Data shown section start
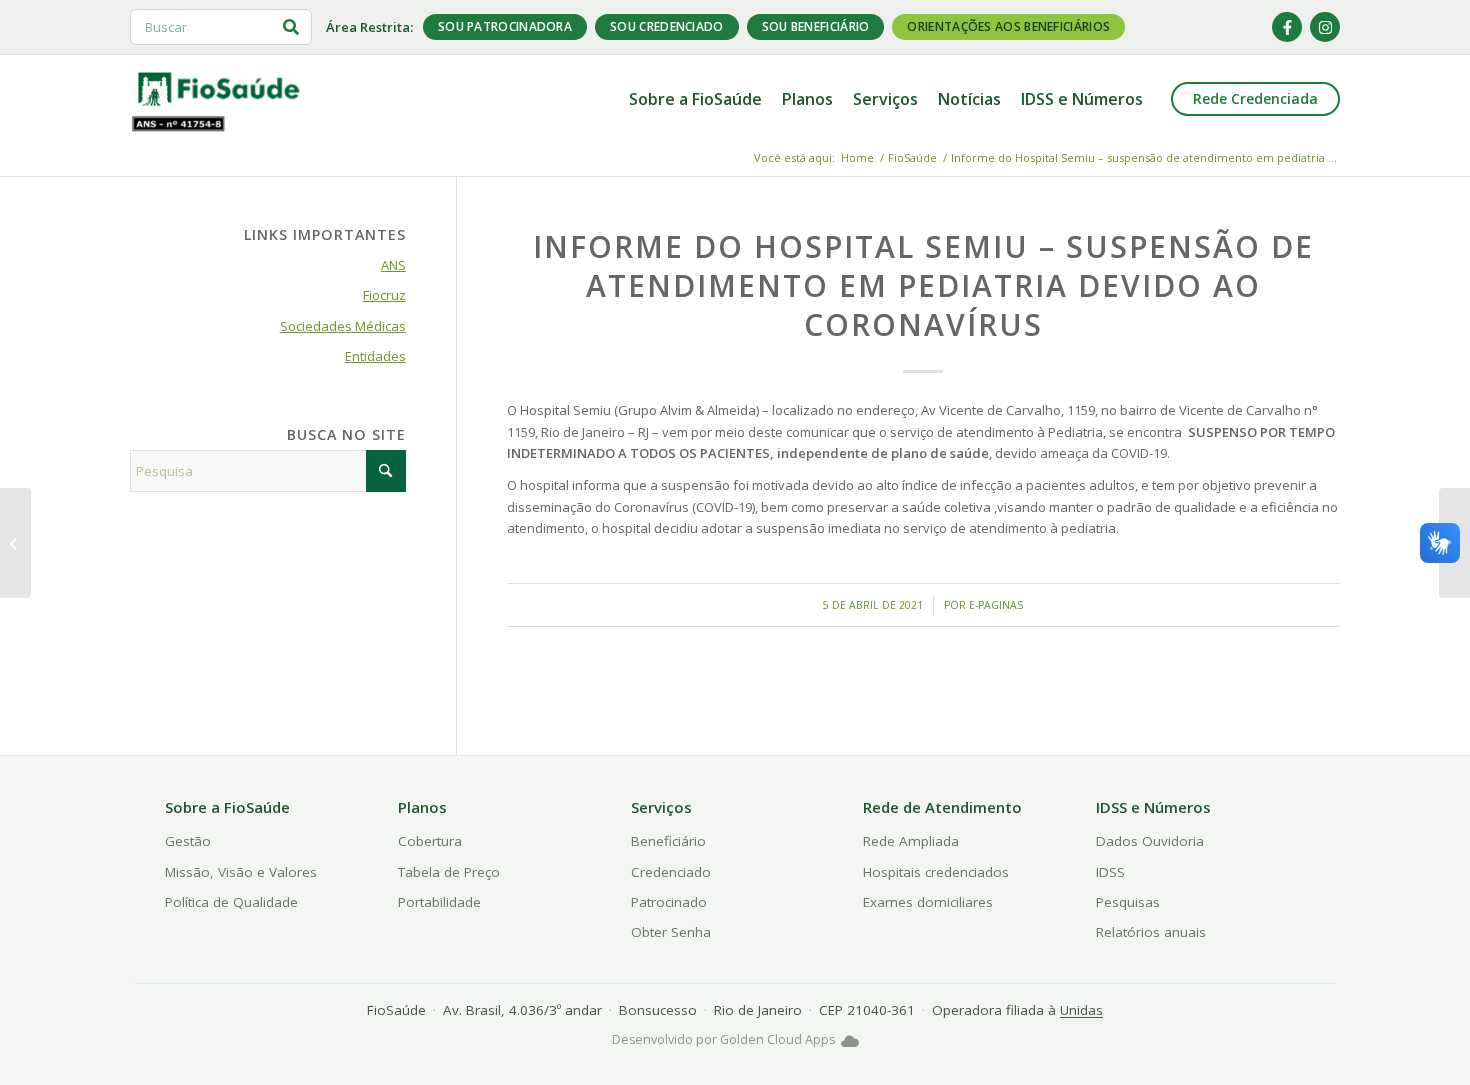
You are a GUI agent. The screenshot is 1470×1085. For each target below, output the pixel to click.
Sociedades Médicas (343, 326)
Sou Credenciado (667, 26)
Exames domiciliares (928, 902)
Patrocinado (669, 902)
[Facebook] (1287, 27)
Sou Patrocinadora (505, 26)
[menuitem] (695, 99)
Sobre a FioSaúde (227, 807)
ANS (393, 265)
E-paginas (996, 605)
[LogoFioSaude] (218, 88)
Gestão (188, 841)
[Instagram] (1325, 27)
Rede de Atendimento (942, 807)
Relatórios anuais (1151, 932)
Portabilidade (439, 902)
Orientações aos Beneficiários (1008, 26)
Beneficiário (668, 841)
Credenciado (671, 872)
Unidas (1081, 1010)
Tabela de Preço (449, 872)
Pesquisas (1128, 902)
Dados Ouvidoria (1150, 841)
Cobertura (430, 841)
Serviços (661, 807)
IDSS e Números (1153, 807)
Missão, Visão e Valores (241, 872)
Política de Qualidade (231, 902)
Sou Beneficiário (816, 26)
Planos (422, 807)
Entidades (375, 356)
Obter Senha (671, 932)
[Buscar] (291, 27)
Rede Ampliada (911, 841)
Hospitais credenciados (936, 872)
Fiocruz (384, 295)
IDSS (1110, 872)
Data shown section end
Task goal: Leave out the pictures, then give all the records again exactly.

Solved exercise:
You are a GUI agent. The screenshot is 1470×1085. For each target below, output the pixel to click.
Sociedades Médicas (343, 326)
Sou Credenciado (667, 26)
Exames domiciliares (928, 902)
Patrocinado (669, 902)
[Facebook] (1287, 27)
Sou Patrocinadora (505, 26)
[menuitem] (695, 99)
Sobre a FioSaúde (227, 807)
ANS (393, 265)
E-paginas (996, 605)
[LogoFioSaude] (218, 88)
Gestão (188, 841)
[Instagram] (1325, 27)
Rede de Atendimento (942, 807)
Relatórios anuais (1151, 932)
Portabilidade (439, 902)
Orientações aos Beneficiários (1008, 26)
Beneficiário (668, 841)
Credenciado (671, 872)
Unidas (1081, 1010)
Tabela de Preço (449, 872)
Pesquisas (1128, 902)
Dados Ouvidoria (1150, 841)
Cobertura (430, 841)
Serviços (661, 807)
IDSS e Números (1153, 807)
Missão, Visão e Valores (241, 872)
Política de Qualidade (231, 902)
Sou Beneficiário (816, 26)
Planos (422, 807)
Entidades (375, 356)
Obter Senha (671, 932)
[Buscar] (291, 27)
Rede Ampliada (911, 841)
Hospitais credenciados (936, 872)
Fiocruz (384, 295)
IDSS (1110, 872)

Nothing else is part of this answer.